Scientific classification
- Kingdom: Animalia
- Phylum: Arthropoda
- Clade: Pancrustacea
- Class: Insecta
- Order: Lepidoptera
- Superfamily: Noctuoidea
- Family: Erebidae
- Genus: Ericeia
- Species: E. congressa
- Binomial name: Ericeia congressa (Walker, 1858)
- Synonyms: Remigia congressa Walker, 1858; Hulodes sandii Guenée, 1862;

= Ericeia congressa =

- Authority: (Walker, 1858)
- Synonyms: Remigia congressa Walker, 1858, Hulodes sandii Guenée, 1862

Species of moth

Ericeia congressa is a moth in the family Erebidae. It is known to be found in South Africa, Madagascar, Mauritius and Réunion. It was described by Francis Walker in 1858.

The wingspan was described as 18 lines (38 mm) and the body length as 8 lines (18 mm).

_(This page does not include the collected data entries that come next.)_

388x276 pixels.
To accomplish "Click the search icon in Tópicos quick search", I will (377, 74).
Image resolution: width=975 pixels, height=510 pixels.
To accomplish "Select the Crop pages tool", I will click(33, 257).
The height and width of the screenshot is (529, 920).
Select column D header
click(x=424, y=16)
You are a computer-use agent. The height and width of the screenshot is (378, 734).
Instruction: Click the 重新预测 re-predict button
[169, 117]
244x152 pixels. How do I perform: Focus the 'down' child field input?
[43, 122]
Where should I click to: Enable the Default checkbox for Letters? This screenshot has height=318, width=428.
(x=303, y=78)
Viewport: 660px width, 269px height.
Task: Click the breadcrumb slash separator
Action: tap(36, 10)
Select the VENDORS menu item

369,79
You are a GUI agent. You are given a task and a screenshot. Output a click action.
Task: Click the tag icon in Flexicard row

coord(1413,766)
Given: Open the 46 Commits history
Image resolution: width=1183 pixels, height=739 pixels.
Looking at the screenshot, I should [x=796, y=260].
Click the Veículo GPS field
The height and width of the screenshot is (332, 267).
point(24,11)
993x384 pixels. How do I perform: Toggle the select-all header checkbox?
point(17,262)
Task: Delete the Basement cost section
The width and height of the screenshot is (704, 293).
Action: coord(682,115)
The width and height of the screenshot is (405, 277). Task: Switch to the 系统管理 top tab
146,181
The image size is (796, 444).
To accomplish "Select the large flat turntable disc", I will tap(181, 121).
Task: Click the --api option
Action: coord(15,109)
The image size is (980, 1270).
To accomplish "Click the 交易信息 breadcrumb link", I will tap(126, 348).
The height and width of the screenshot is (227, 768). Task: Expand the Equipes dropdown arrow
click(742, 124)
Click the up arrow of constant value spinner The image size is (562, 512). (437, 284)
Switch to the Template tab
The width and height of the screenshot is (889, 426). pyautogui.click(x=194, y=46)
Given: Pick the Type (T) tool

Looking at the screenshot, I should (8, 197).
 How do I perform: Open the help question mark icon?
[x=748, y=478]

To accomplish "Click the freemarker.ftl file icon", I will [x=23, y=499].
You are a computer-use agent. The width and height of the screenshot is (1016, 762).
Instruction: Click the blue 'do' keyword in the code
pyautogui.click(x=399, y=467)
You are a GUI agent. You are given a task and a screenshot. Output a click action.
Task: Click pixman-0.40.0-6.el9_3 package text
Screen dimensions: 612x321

In Walker's List of the Specimens of Lepidopterous Insects in the Collection of the British Museum, he wrote:

Remigia congressa

Male. Cinereous, speckled with black. Hind tarsi densely pilose. Wings with the usual lines black, slender, incomplete, much denticulated; a diffuse bronish band, including the whitish denticulated submarignal line; a row of submarginal black points, and a slender black interrupted marginal line. Fore wings acute, hardly subfalcate; a dark cinereous apical patch, four white costal subapical points; orbicular forming a brown dot; reniform brownish, subquadrate. Length of the body 8 lines; of the wings 18 lines.

a, b. Port Natal. From Gueinzius' collection.

c. Ashanti. From Wesleyan Missionary Society's collection.